▸ EXPLORE THE MATERIAL:
• a. In the health care opinion piece, what share of all British doctors do foreign doctors make up?
• b. Copy the part of the health care opinion piece from "Foreign doctors are" to "homeland security sense.".

▸ PROVIDED TEXT:
Vulnerable Here
Almost overnight, health care has become a security issue. The news from London and Glasgow brings a striking reminder that Al Qaeda is willing to exploit any national weakness.
In the case of the British, it's an ongoing physician shortage brought on by the inherent shortcomings of their government-run health care system. The shortage allowed Al Qaeda operatives to legally enter the country and quickly become trusted members of its National Health Service.
Foreign doctors are given top priority and almost immediate entrance into Great Britain. In fact, they make up nearly 40% of all British doctors. In the aftermath of the foiled suicide bomber plots, the British must address this glaring threat to their national security.
Canadians face a similar dilemma. In both Canada and Great Britain, the provision of free medical care through a government-based system has created a patient demand that exceeds the health care supply. It is not too much of a stretch to say that this domestic challenge will make countries more vulnerable in a homeland security sense.
In America, health care is becoming the critical issue of the 2008 presidential campaign. All voters care about health care, but it is the deciding factor for more swing voters than for those in either party's base. And moderate women who statistically can vote either Democrat or Republican are keenly interested in health care.
Democrats favor a government-centered approach. Republicans are inclined to support a market-based solution.
Whether driven by presidential politics or mandated by patient demand, or even highlighted by a terror threat or a military need, one thing is clear: the way health care is delivered in our country will change. The peril is in thinking our current health care system is inferior it is not.
America may not have a perfect health care system, but it certainly has the best hospitals, doctors, and medical research in the world. For proof, just go to the Cleveland Clinic, the Mayo Clinic, or Johns Hopkins Hospital and count the number of very wealthy foreign patients from counties with government-run health care. When these folks get critically ill, they travel here for treatment rather than settle for what they can get for free at home.
Other nations have chosen to center health care around the collective. Our health care system, like most of our systems, is focused on the individual. Canada and Great Britain promise their citizens high quality universal health care. However, these government-run systems never deliver their promise.
British and Canadian citizens often encounter extended waits days, weeks, months for medical treatment. In our system, patients have customized health insurance plans to meet specific needs. Doctors are in ample supply and hospitals boast of cutting edge equipment. Patient choice drives the free market to constant improvement. The current debate to reform our system is a case in point.

[Stored records]

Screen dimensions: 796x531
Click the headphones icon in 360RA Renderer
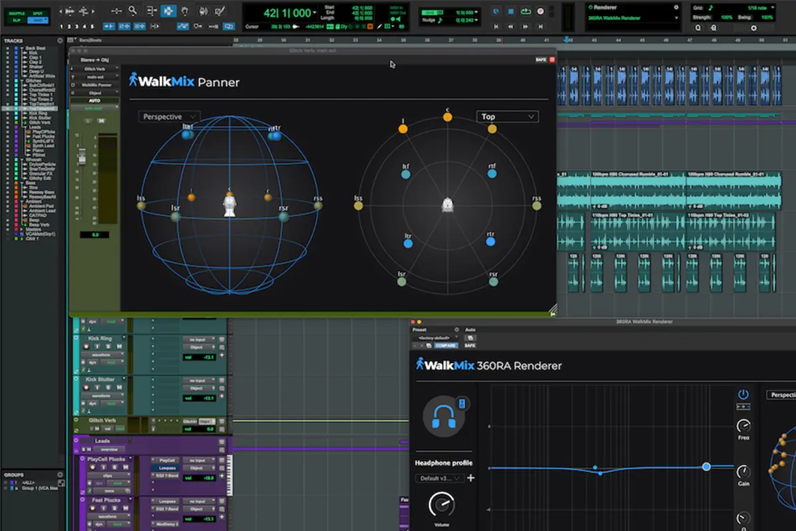[444, 417]
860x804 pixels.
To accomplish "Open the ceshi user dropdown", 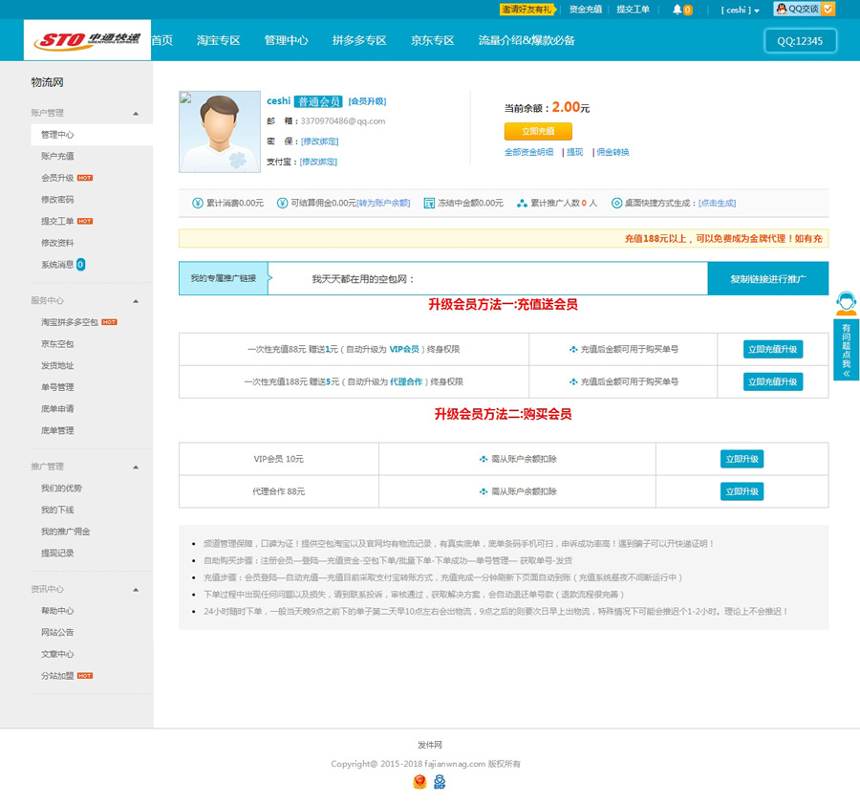I will [x=740, y=11].
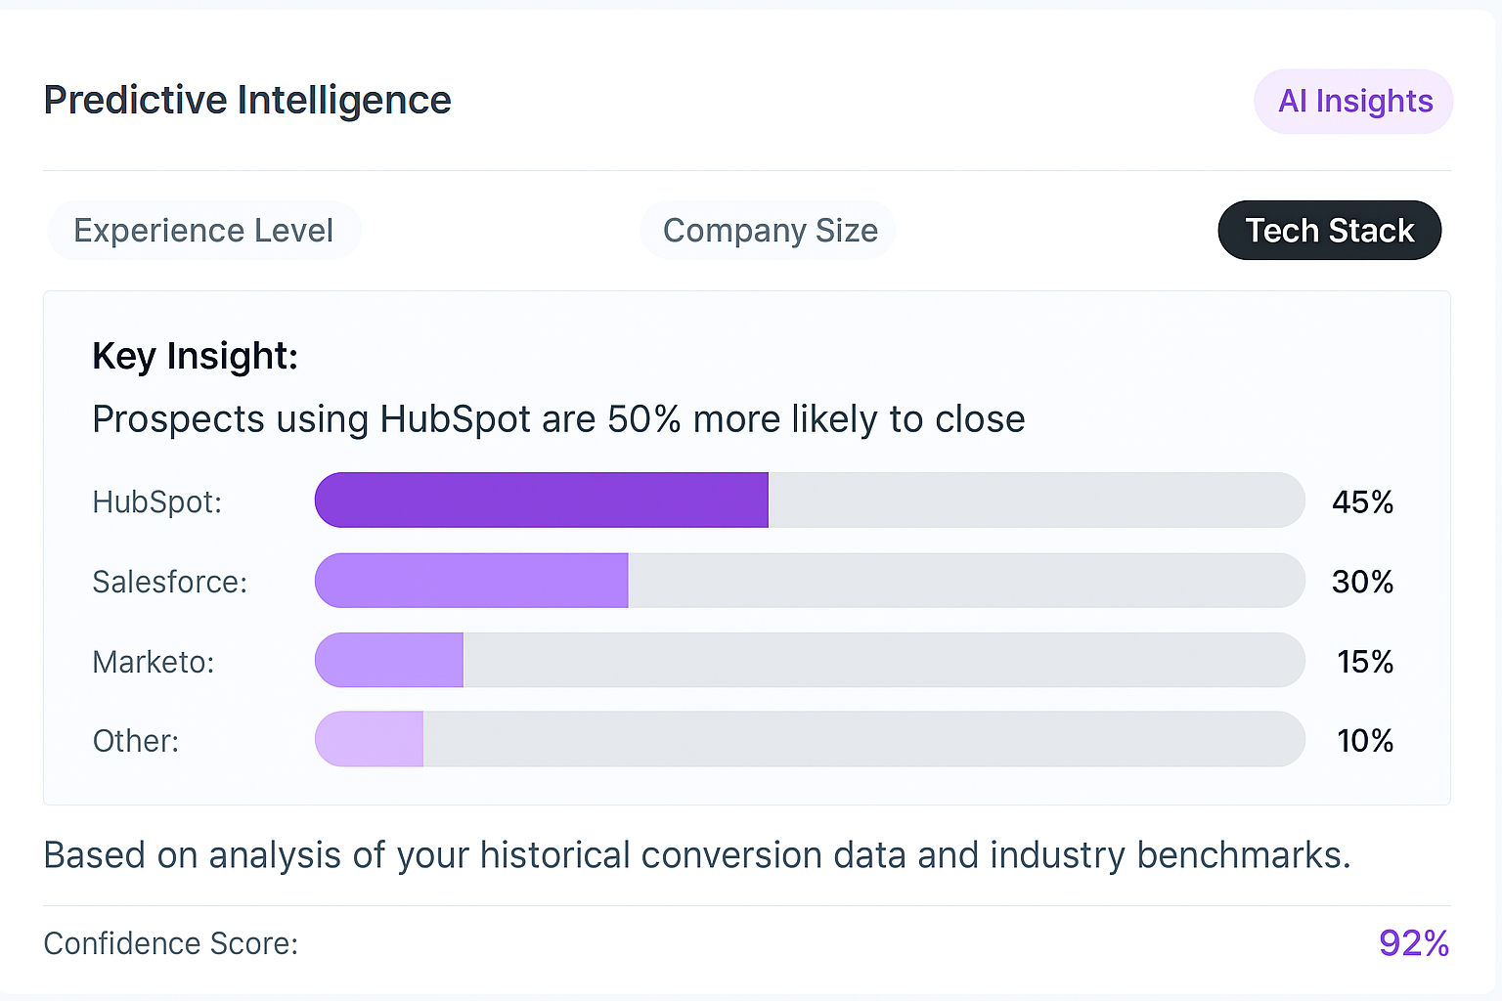Switch to the Experience Level tab

pyautogui.click(x=203, y=230)
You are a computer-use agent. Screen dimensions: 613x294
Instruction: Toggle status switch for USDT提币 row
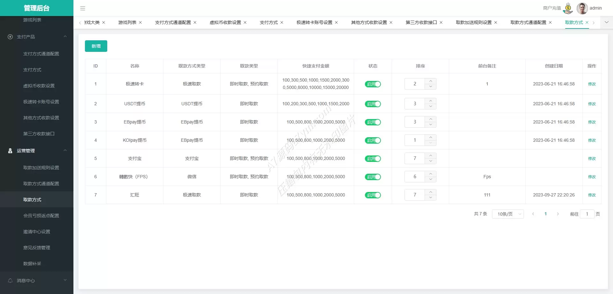pyautogui.click(x=373, y=104)
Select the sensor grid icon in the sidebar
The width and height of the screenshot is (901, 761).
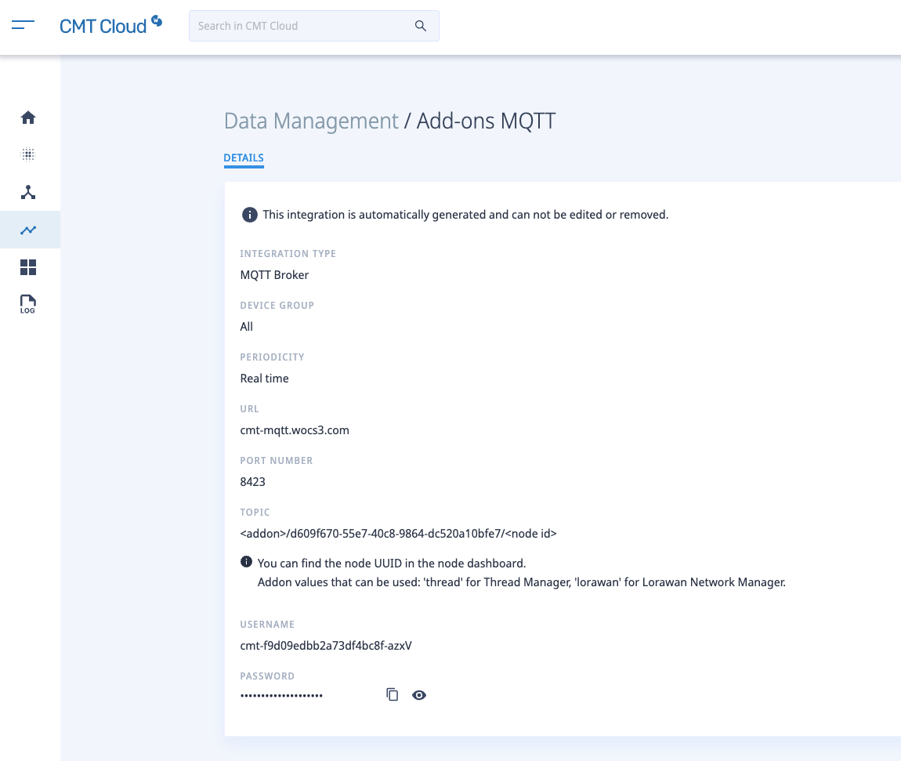tap(28, 154)
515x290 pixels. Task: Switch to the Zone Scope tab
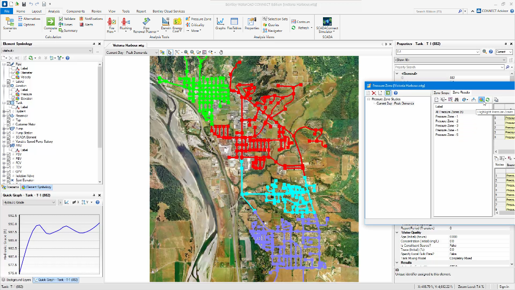click(x=441, y=92)
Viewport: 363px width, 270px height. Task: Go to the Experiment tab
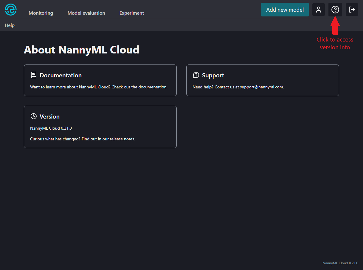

▸ SOLUTIONS FOR EACH TASK:
• a. Nearly 40%

• b.
Foreign doctors are given top priority and almost immediate entrance into Great Britain. In fact, they make up nearly 40% of all British doctors. In the aftermath of the foiled suicide bomber plots, the British must address this glaring threat to their national security.
Canadians face a similar dilemma. In both Canada and Great Britain, the provision of free medical care through a government-based system has created a patient demand that exceeds the health care supply. It is not too much of a stretch to say that this domestic challenge will make countries more vulnerable in a homeland security sense.